Gulf Coast Pools, which constructed Bartosh’s outdoor oasis, has had a wave of new clients requesting pools during the pandemic, Stuart Trahan, an owner, said.

“People at home need something to do,” Trahan said. “People mentioned neighborhood pools getting closed.”

The types of pools people are building range from standard to custom and everything in between, he said.

The building boom has had some setbacks.

The cost of lumber and other materials shot through the roof last year, an expensive trend that has continued for months.

Those costs slowed down Pevoto’s bathroom and closet projects, she said.

“The price of lumber, I mean, ‘hello?’” Pevoto said. “It went through the roof. Everything was bought in stages, slowly.”

Since April 2020, the rising price of lumber has added nearly $30,000 to the price of a single-family house, according to the National Association of Home Builders.

Supply chain issues skyrocketed the price of lumber and made building materials harder to find. The costs definitely slowed down the otherwise upward construction trend, Flores said.

Paint also was hard to come by, he said.

“They’re having trouble getting the raw materials to produce the paint,” Flores said.

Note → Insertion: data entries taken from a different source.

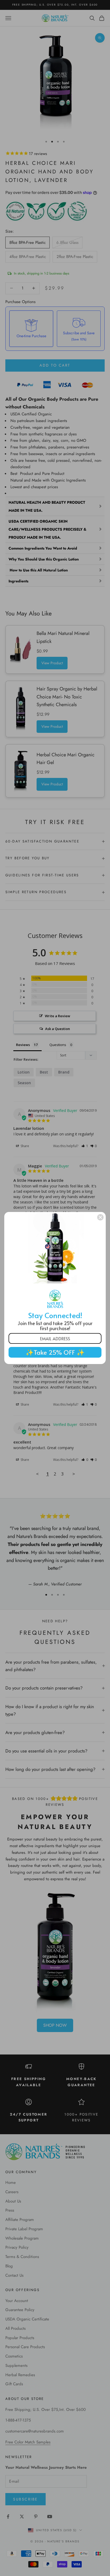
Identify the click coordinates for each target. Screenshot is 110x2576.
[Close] (100, 1217)
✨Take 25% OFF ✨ (55, 1352)
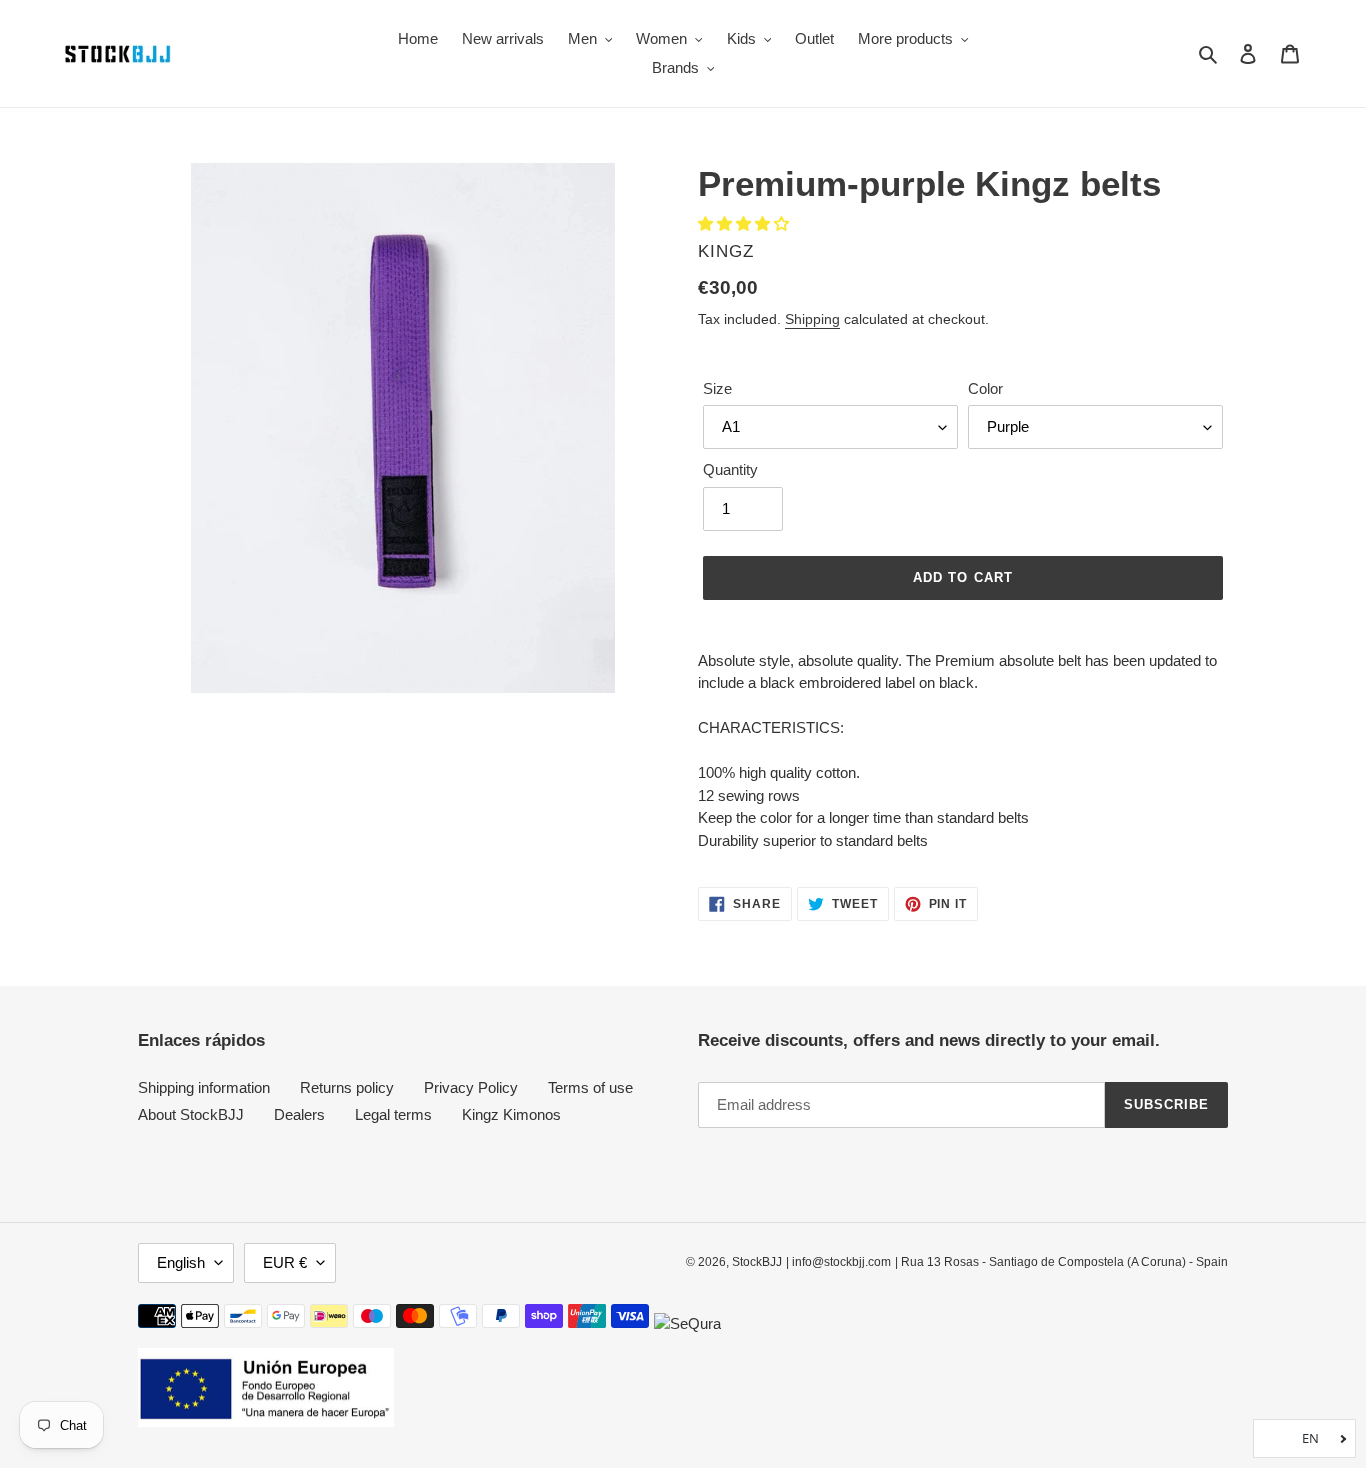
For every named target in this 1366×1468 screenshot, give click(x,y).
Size (717, 388)
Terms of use (590, 1087)
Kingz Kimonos (511, 1114)
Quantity (730, 469)
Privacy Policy (471, 1087)
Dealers (299, 1114)
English (181, 1262)
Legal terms (393, 1114)
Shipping (812, 319)
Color (985, 388)
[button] (745, 223)
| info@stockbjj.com (838, 1262)
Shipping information (204, 1087)
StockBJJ (757, 1262)
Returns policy (347, 1087)
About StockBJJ (191, 1114)
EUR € (285, 1262)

It’s also taking longer to build pools because shipping disruptions have made equipment hard to come by and many subcontractors are busy with so many projects going on, Trahan said.

Before the pandemic, he told clients he could build them a pool in six to eight weeks. Now he’s telling people 10 to 12 weeks, he said.

Just recently, prices have started to drop, Flores said. Eventually, the trend will slow down, he said.